__Try it__
Every line from the one with "Given: Select the NCSoft company name" up to and including the one with "Image resolution: width=1041" is to be output exactly as it appears below; pictures are not.

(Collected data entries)
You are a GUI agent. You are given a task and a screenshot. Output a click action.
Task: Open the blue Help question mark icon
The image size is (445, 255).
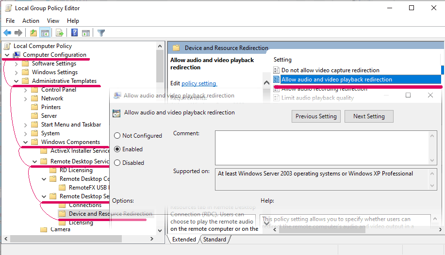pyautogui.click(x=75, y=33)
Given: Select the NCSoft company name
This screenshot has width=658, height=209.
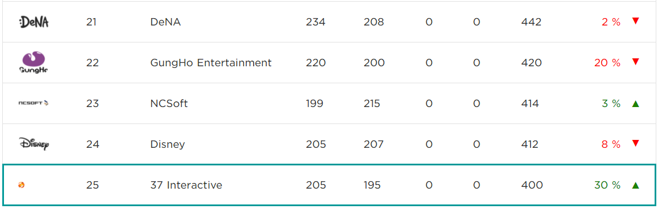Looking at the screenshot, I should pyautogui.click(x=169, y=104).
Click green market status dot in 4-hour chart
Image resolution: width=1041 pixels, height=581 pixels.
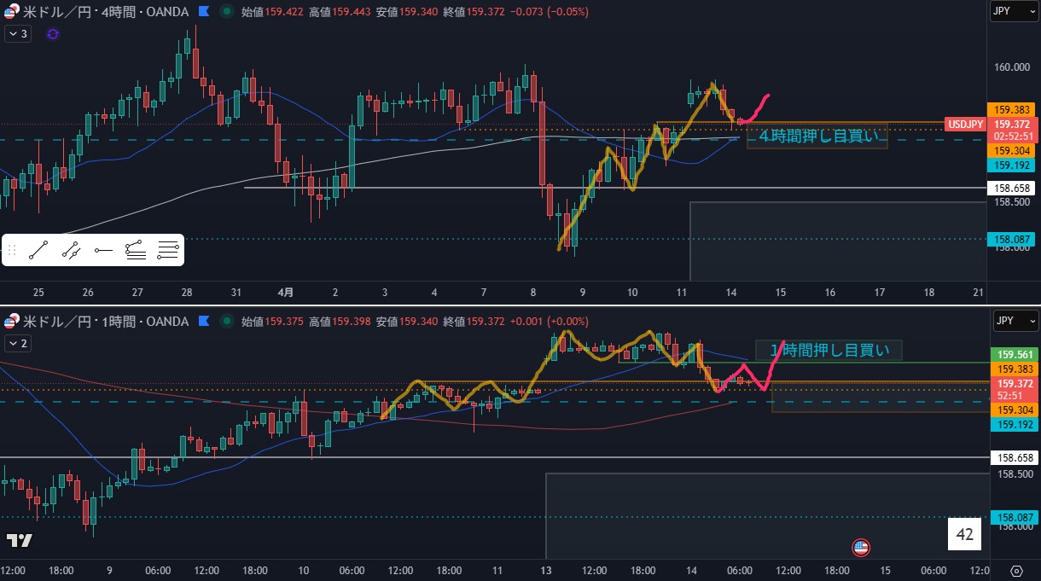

---

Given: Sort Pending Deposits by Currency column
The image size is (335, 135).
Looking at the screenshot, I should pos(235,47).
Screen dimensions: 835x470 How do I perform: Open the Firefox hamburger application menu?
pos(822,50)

__Response area__
Given: Select the NCSoft company name
This screenshot has width=658, height=209.
Looking at the screenshot, I should pyautogui.click(x=169, y=104).
Click green market status dot in 4-hour chart
Image resolution: width=1041 pixels, height=581 pixels.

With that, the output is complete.